Saved entries:
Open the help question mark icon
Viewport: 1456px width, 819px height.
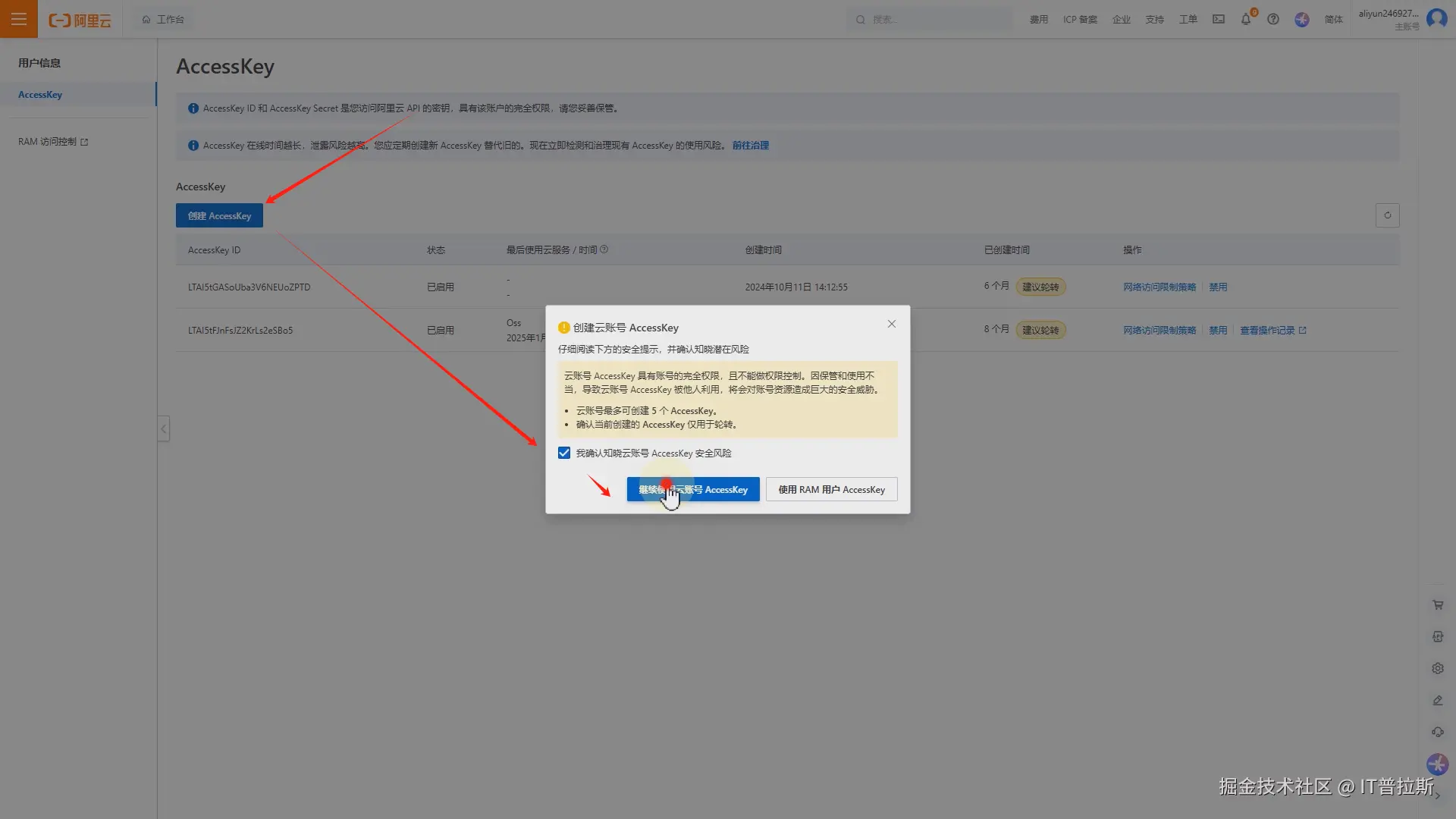[1273, 20]
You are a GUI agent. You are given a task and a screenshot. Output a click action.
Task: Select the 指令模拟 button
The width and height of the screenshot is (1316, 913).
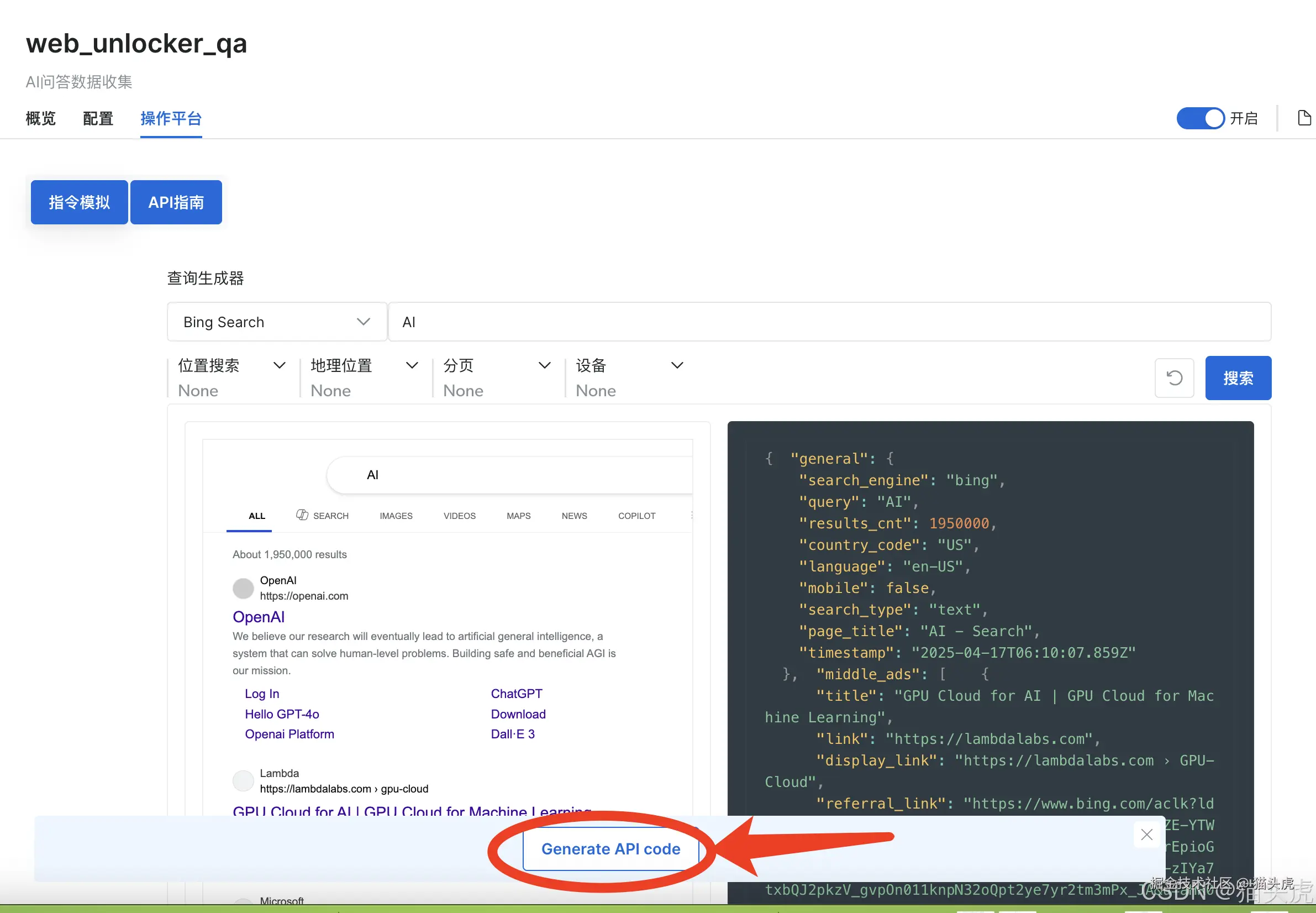[x=79, y=202]
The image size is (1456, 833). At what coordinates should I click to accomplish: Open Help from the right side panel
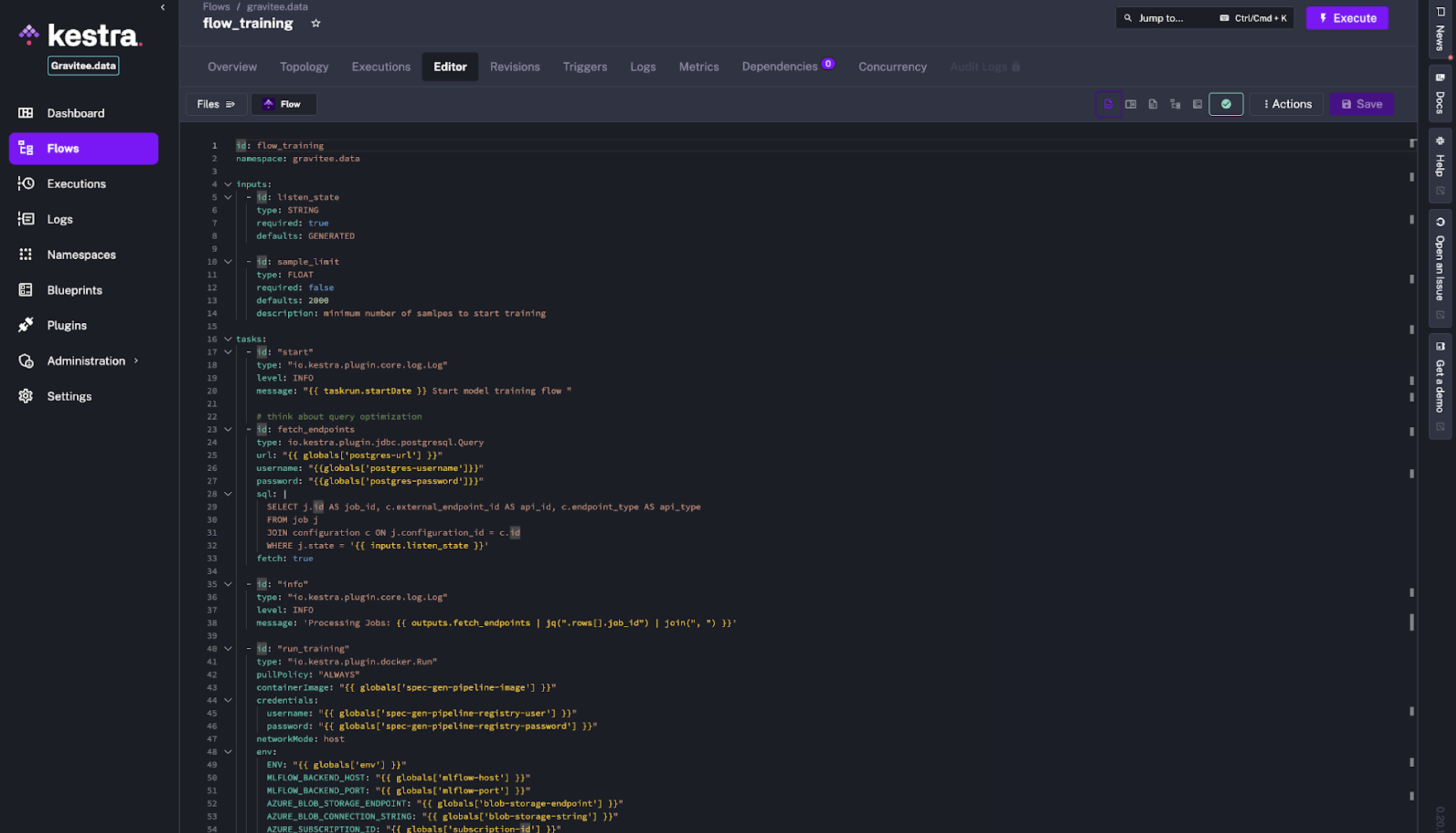pos(1439,165)
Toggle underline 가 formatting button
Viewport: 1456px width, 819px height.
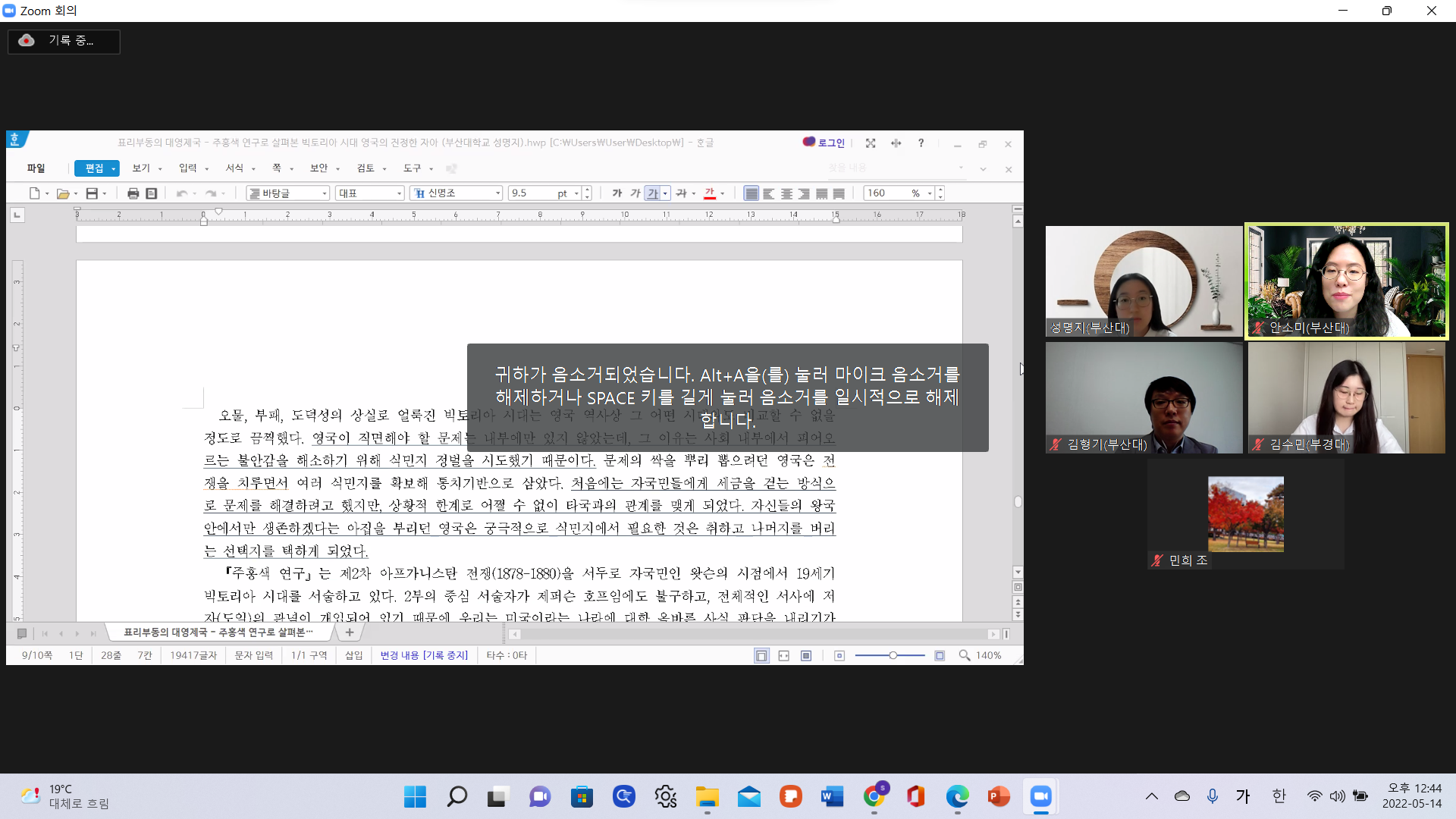click(652, 193)
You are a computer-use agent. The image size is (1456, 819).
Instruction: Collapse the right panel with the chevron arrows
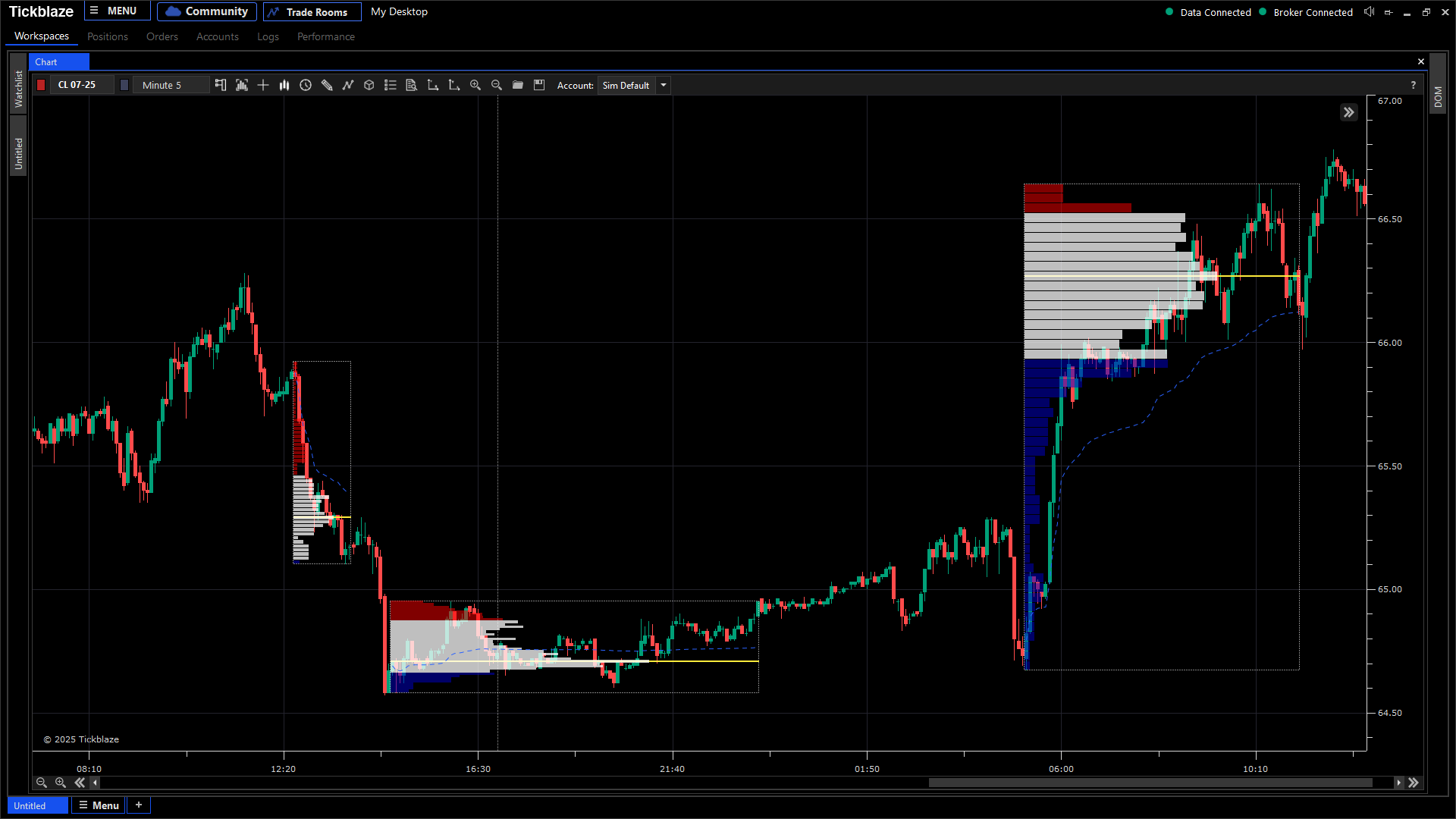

● **WHAT YOU WILL DO**
Taking the records above as a whole, work out how many of their lines hold the word "button". The reply should be that number alone.

● **ANSWER TO THIS PROBLEM**
2